Additionally, "Image Processing & Computer Vision" are deeply related. JPEG compression divides an image into 8x8 pixel blocks and applies a two-dimensional Discrete Cosine Transform (DCT, a close relative of the Fourier transform) to each to reduce data. Many algorithms for image blurring (filtering) and feature extraction are based on the convolution theorem of the Fourier transform, which states that processing in the "spatial domain" corresponds to multiplication in the "frequency domain".
Once you've developed intuition with this tool, it's recommended to gradually solidify the mathematical background. First, deepen your understanding of "Euler's formula $e^{i\theta} = \cos\theta + i\sin\theta$". This is the key to handling "waves" expressed with real numbers using the convenient tool of complex numbers.

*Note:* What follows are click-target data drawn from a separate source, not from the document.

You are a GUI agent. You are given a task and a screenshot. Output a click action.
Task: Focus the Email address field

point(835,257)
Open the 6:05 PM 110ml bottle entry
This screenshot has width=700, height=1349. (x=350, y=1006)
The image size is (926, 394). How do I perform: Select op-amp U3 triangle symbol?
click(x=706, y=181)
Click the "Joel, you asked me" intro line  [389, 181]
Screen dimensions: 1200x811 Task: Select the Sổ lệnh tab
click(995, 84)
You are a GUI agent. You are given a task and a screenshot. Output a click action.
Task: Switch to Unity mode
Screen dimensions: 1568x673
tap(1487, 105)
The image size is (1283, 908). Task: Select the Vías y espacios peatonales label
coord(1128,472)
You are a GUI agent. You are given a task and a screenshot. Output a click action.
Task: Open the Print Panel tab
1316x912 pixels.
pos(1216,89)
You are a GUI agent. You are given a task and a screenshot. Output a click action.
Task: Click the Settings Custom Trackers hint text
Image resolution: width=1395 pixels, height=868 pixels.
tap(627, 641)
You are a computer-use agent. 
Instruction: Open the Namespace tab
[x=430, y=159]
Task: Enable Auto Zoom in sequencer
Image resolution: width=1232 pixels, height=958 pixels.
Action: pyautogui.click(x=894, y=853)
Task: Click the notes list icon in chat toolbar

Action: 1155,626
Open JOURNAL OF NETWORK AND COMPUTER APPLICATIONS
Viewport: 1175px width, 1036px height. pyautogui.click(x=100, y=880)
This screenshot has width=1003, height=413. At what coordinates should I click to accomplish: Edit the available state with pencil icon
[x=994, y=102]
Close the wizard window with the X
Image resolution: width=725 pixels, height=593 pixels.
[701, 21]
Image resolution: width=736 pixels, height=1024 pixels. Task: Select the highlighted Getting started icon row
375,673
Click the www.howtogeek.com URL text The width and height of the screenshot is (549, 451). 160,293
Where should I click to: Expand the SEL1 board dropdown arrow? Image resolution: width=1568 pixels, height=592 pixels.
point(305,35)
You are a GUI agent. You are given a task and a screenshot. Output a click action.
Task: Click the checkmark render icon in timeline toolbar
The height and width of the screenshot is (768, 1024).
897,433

When you grasp why the core calculation of the FFT is $e^{-i 2\pi k n / N}$, your perspective will suddenly broaden.
The next concept to tackle is understanding the "Convolution Theorem". This powerful theorem states that convolution in the time domain (or discrete convolution) becomes simple multiplication in the frequency domain, and it forms the basis of digital filter design. Here, you'll understand the true meaning of the part explained in this tool: "applying a window is equivalent to convolution in the spectrum".
As a practical next step, I recommend learning about the Short-Time Fourier Transform (STFT) and Wavelet Transform. The FFT assumes the entire signal is "stationary" (its frequency components do not change over time). However, many real-world signals like music or vibration data are non-stationary. STFT is a method that splits the signal into short segments and applies the FFT to each, tracking changes in both time and frequency. It can be seen as the mathematical evolution of this tool's "real-time visualization". Beyond that lies the deep and fascinating world of signal processing.